The records follow. Print, word for word, the first line through the "Select the 设备加密 sidebar item" line.

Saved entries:
- - - - - - -

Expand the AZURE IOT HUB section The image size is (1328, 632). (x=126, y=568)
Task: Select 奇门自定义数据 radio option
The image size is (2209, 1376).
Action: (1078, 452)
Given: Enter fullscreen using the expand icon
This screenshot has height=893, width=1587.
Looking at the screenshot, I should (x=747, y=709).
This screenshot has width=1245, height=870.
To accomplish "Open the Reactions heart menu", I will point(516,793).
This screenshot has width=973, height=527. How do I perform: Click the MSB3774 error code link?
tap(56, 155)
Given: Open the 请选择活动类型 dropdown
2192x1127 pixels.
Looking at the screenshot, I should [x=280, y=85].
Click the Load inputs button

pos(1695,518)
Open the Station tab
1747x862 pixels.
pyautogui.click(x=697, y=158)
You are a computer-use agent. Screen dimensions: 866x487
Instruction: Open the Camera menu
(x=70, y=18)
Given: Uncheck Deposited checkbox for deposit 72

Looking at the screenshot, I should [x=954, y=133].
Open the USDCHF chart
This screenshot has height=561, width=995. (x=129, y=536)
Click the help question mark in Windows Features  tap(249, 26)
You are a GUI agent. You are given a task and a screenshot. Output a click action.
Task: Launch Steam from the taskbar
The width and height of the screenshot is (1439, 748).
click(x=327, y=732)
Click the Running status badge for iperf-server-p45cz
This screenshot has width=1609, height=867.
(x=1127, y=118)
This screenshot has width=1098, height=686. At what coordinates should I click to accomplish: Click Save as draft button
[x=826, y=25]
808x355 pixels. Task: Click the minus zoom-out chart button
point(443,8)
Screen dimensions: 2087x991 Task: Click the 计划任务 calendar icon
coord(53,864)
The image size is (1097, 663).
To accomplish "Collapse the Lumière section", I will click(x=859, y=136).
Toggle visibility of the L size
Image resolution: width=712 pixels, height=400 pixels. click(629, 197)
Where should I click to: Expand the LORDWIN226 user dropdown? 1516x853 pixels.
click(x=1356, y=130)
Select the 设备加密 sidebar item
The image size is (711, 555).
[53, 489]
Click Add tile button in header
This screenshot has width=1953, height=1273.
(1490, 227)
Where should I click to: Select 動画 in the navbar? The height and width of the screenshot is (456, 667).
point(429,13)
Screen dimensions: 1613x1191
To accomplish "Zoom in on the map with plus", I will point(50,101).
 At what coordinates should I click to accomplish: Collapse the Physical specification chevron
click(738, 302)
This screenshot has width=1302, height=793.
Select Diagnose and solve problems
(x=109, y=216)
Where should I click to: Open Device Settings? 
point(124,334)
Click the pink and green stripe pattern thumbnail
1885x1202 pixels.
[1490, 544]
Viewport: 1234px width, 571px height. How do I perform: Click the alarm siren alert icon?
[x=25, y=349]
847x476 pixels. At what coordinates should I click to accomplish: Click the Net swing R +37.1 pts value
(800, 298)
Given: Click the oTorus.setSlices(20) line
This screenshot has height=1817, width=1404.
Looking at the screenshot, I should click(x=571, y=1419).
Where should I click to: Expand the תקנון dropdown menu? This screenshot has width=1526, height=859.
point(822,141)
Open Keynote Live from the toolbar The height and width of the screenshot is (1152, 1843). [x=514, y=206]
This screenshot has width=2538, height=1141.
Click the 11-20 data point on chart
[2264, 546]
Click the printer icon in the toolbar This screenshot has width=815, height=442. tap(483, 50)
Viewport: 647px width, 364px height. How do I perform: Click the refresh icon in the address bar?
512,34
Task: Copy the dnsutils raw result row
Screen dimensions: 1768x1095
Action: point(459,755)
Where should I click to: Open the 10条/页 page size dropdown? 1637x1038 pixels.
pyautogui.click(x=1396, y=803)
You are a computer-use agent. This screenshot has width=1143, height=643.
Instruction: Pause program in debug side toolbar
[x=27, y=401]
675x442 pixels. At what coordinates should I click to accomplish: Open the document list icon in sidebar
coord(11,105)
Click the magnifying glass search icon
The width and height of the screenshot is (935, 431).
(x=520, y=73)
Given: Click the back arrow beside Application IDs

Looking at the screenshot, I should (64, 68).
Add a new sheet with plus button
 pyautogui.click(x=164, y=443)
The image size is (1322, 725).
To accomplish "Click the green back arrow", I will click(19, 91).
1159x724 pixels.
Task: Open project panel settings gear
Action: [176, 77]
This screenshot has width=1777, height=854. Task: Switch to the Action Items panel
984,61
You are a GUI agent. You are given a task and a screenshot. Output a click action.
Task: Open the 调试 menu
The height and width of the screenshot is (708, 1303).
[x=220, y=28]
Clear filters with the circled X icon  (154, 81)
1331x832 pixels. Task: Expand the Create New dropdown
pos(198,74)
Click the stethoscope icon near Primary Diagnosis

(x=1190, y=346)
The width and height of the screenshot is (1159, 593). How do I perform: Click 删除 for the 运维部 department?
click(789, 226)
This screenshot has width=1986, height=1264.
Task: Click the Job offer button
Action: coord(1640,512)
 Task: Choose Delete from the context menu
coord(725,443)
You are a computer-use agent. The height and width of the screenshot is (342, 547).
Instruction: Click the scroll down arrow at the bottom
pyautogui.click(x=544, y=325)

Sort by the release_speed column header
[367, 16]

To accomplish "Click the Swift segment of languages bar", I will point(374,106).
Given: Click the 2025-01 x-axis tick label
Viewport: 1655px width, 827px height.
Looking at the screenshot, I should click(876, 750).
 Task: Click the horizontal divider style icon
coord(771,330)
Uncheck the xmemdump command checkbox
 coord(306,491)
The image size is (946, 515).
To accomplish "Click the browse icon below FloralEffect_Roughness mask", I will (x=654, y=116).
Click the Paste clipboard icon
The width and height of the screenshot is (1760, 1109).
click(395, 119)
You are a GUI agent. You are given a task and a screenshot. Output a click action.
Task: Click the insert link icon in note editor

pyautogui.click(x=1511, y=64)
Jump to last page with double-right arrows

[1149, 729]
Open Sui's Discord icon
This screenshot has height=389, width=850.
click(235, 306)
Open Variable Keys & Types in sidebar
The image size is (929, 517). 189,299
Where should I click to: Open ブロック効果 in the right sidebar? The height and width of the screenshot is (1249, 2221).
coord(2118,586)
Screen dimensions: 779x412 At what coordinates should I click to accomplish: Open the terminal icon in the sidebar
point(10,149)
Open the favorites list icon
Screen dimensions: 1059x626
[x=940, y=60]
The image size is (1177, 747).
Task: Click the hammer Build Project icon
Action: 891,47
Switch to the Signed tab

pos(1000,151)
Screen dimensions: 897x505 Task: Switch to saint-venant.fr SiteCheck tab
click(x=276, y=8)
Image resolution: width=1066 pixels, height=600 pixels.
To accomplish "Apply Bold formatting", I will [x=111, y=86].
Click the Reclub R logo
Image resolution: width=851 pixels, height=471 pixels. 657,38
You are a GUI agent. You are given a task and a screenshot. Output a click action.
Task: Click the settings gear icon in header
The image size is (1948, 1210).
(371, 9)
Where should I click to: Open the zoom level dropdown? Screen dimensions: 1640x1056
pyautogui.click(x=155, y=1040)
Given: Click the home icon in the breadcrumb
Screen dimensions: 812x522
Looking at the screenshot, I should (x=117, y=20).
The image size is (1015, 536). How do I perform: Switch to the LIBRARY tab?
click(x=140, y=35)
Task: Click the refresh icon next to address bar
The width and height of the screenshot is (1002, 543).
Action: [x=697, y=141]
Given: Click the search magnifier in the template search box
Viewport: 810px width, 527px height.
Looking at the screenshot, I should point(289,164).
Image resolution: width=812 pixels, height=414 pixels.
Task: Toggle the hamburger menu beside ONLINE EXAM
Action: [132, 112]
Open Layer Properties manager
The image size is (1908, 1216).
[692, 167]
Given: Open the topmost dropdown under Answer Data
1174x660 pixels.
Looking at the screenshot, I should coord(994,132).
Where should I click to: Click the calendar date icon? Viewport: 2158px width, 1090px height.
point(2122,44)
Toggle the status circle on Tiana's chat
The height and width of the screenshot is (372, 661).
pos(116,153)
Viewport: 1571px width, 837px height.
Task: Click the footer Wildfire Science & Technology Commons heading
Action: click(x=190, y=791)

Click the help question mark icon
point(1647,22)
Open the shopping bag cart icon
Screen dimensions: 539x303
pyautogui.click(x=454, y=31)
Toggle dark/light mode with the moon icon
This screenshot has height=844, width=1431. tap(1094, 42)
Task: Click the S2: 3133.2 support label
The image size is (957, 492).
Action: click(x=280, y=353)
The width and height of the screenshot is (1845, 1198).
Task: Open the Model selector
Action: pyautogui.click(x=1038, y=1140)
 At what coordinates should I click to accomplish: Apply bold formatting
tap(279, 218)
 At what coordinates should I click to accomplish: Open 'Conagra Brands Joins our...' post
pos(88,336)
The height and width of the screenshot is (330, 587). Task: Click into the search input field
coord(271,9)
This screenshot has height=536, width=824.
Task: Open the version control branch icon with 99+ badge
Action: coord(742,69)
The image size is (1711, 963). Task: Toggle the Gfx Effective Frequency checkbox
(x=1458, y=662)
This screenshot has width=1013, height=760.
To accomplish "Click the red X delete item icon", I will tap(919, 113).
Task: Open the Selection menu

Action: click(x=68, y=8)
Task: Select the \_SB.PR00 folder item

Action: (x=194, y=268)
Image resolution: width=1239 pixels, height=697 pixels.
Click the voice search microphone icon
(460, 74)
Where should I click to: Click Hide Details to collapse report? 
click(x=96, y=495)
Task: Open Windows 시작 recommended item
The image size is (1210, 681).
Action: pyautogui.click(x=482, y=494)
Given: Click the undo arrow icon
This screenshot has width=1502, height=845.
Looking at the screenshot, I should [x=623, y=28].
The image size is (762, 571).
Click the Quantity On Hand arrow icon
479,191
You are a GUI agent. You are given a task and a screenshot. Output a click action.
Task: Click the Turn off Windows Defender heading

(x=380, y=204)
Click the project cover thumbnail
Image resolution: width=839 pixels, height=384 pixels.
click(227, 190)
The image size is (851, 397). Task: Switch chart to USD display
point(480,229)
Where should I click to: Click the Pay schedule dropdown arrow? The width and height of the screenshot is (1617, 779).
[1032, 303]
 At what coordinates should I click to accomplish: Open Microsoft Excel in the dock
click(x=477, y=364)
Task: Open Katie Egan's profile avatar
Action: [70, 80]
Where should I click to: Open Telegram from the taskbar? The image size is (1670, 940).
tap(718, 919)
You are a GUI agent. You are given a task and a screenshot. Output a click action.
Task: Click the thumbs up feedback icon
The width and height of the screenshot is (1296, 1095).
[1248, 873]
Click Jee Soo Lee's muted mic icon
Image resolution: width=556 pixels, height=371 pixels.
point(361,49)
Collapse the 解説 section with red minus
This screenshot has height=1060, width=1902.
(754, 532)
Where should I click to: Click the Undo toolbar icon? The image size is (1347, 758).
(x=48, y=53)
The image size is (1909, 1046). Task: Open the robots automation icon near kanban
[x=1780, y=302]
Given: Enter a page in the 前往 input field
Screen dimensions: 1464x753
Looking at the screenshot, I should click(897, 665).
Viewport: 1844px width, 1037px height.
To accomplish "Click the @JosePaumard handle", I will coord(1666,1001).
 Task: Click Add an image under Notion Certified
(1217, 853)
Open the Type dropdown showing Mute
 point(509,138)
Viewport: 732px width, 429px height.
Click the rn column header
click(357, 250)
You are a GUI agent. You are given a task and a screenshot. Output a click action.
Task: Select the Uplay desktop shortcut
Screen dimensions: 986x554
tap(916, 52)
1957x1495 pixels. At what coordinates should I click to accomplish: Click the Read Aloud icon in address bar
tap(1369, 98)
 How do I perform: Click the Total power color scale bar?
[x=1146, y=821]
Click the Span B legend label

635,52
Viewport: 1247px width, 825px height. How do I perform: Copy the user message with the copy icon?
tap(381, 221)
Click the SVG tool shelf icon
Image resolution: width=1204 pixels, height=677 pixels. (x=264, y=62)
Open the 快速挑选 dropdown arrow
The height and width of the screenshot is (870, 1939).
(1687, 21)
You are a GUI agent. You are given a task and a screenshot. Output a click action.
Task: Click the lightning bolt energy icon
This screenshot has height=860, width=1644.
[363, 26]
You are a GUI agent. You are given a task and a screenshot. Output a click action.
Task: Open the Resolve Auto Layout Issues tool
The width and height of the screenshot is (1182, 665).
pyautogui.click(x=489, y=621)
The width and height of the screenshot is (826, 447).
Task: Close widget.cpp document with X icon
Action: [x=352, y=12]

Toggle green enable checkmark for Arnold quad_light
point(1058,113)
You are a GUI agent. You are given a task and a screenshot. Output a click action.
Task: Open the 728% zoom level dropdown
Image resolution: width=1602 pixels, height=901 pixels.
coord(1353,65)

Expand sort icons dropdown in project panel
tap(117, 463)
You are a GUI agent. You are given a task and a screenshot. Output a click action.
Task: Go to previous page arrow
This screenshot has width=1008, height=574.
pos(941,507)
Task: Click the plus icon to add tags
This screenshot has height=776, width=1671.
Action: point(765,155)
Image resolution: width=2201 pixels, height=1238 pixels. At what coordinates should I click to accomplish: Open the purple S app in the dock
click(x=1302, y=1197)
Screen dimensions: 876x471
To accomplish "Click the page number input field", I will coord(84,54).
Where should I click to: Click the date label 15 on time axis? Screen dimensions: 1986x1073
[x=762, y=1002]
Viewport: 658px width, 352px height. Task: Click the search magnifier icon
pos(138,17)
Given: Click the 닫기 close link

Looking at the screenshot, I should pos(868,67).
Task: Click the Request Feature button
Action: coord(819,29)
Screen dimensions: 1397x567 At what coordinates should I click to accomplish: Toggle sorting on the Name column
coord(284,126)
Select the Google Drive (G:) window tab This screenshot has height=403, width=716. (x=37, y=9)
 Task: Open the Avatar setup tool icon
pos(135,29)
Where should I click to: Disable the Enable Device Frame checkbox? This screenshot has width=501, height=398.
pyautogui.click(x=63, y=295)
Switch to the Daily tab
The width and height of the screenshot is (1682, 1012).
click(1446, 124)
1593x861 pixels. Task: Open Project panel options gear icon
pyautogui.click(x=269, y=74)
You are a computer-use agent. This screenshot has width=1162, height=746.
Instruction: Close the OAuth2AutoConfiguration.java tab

- - - - - - -

● Answer for this exercise
Expand the AZURE IOT HUB section The image size is (1328, 632). (x=126, y=568)
Task: Select 奇门自定义数据 radio option
The image size is (2209, 1376).
Action: (1078, 452)
Given: Enter fullscreen using the expand icon
This screenshot has height=893, width=1587.
Looking at the screenshot, I should (x=747, y=709).
This screenshot has width=1245, height=870.
To accomplish "Open the Reactions heart menu", I will point(516,793).
This screenshot has width=973, height=527. How do I perform: Click the MSB3774 error code link?
tap(56, 155)
Given: Open the 请选择活动类型 dropdown
2192x1127 pixels.
Looking at the screenshot, I should [x=280, y=85].
Click the Load inputs button

pos(1695,518)
Open the Station tab
1747x862 pixels.
pyautogui.click(x=697, y=158)
You are a computer-use agent. Screen dimensions: 866x487
Instruction: Open the Camera menu
(x=70, y=18)
Given: Uncheck Deposited checkbox for deposit 72

Looking at the screenshot, I should [x=954, y=133].
Open the USDCHF chart
This screenshot has height=561, width=995. (x=129, y=536)
Click the help question mark in Windows Features  tap(249, 26)
You are a GUI agent. You are given a task and a screenshot. Output a click action.
Task: Launch Steam from the taskbar
The width and height of the screenshot is (1439, 748).
click(x=327, y=732)
Click the Running status badge for iperf-server-p45cz
This screenshot has width=1609, height=867.
(x=1127, y=118)
This screenshot has width=1098, height=686. At what coordinates should I click to accomplish: Click Save as draft button
[x=826, y=25]
808x355 pixels. Task: Click the minus zoom-out chart button
point(443,8)
Screen dimensions: 2087x991 Task: Click the 计划任务 calendar icon
coord(53,864)
The image size is (1097, 663).
To accomplish "Collapse the Lumière section", I will click(x=859, y=136).
Toggle visibility of the L size
Image resolution: width=712 pixels, height=400 pixels. click(629, 197)
Where should I click to: Expand the LORDWIN226 user dropdown? 1516x853 pixels.
click(x=1356, y=130)
Select the 设备加密 sidebar item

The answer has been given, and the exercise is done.